Friday, April 10, 2009

Haunted by the ghost of unoriginality....

For some reason I have a morbid affinity for movies that freak me out. I'm not talking about slasher films - I've never really cared for or been scared by those - but movies that send me home with a creeped-out feeling that makes me want to hug a teddy bear and sleep with the lights on. Such was my experience watching the Haunting in Connecticut. When her son begins an experimental treatment for his cancer, Sara Campbell (Virginia Madsen) moves her family to an old house in upstate Connecticut so that they can be closer to the hospital where her son is receiving treatment. Unfortunately, the former funeral home has a dark history that includes corpse desecration, necromancy, and ectoplasmic séances (sounds like Never land Ranch).

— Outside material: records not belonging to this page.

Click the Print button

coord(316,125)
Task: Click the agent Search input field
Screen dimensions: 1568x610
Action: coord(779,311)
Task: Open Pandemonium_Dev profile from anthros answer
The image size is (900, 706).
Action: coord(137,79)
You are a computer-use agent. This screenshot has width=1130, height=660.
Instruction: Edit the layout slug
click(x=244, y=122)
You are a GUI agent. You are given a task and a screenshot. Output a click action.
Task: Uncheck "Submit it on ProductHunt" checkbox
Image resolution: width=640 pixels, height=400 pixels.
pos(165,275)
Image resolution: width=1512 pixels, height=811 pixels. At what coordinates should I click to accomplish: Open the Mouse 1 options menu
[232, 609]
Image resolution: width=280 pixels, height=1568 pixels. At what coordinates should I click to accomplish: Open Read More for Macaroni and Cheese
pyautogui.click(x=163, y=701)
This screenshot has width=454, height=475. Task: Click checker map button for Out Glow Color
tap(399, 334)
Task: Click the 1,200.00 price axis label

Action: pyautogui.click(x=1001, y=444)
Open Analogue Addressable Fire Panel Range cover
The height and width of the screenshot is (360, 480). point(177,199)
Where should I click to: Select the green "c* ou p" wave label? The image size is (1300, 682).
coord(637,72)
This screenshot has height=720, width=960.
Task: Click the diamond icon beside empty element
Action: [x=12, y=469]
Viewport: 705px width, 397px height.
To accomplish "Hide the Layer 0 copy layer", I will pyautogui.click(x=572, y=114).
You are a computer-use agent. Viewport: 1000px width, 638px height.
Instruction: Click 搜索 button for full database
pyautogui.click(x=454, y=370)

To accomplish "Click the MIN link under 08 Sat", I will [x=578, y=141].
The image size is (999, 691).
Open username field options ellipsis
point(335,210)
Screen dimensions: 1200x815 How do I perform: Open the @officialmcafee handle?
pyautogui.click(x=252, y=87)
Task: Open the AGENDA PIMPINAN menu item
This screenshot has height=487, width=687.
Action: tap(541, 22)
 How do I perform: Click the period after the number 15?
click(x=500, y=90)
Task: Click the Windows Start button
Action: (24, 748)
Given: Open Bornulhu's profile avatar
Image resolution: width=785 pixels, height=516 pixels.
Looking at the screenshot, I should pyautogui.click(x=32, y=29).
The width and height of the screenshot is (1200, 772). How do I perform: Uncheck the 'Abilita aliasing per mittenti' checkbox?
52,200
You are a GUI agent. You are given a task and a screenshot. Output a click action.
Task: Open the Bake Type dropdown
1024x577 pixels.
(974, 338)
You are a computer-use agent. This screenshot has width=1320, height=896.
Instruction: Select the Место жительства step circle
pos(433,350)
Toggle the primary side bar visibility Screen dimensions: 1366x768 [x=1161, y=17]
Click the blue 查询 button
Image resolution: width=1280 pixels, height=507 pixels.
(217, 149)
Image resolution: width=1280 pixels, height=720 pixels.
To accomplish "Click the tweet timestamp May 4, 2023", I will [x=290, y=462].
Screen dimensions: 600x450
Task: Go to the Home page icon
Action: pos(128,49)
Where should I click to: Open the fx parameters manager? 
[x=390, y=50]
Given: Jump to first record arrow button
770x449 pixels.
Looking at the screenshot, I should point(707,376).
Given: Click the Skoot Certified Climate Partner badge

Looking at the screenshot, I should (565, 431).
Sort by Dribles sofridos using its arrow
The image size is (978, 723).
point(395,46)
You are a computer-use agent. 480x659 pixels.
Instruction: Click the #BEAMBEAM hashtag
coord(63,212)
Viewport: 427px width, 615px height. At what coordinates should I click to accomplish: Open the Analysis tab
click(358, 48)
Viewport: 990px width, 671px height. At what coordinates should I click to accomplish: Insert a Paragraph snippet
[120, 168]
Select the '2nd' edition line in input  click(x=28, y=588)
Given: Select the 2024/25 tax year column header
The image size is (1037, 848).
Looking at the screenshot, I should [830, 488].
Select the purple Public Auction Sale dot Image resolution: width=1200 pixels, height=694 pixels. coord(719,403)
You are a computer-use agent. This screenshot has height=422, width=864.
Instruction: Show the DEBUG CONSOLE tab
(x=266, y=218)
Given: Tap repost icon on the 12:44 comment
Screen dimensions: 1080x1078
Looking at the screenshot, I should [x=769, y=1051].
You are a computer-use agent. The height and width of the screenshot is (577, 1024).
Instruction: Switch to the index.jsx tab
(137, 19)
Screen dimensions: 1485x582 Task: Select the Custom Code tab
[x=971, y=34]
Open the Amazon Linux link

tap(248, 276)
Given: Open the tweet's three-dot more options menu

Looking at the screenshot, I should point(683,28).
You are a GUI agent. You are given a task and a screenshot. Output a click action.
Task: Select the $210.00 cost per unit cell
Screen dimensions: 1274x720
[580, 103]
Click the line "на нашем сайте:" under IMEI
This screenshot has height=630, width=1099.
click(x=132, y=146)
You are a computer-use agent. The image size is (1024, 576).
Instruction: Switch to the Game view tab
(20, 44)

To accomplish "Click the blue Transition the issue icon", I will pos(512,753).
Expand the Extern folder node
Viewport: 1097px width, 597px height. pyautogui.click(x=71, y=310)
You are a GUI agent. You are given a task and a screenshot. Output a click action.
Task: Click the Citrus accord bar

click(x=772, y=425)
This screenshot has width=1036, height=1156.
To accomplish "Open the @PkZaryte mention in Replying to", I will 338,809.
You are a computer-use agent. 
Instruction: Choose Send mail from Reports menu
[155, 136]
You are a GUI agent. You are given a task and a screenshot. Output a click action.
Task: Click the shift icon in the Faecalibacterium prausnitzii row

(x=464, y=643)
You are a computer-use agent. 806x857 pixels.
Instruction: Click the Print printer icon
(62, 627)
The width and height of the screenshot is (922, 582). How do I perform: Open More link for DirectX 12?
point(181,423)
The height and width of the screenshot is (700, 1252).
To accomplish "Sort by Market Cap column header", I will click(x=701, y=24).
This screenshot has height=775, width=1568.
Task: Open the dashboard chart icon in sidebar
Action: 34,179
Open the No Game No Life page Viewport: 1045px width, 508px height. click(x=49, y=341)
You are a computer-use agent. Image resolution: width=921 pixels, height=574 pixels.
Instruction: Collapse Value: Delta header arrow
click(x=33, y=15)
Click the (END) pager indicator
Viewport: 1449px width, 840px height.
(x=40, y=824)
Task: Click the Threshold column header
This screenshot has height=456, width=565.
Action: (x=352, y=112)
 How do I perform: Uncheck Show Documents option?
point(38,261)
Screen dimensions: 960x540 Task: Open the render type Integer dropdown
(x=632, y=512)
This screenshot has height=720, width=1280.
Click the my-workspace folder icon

True to form, the family begins experiencing the classic symptoms of a haunted house (self breaking plates, disappearing figures, and homicidal shower curtains), all culminating in a fiery climax that reveals dozens of mummified corpses being used as wall insulation. Although loaded with several wet-your-pants level "boo" moments, Haunting is disappointingly mediocre and predictable and comes off more as a low budget Poltergeist meets the Messengers. Two stars for the creepy, but woefully unoriginal "The Haunting in Connecticut."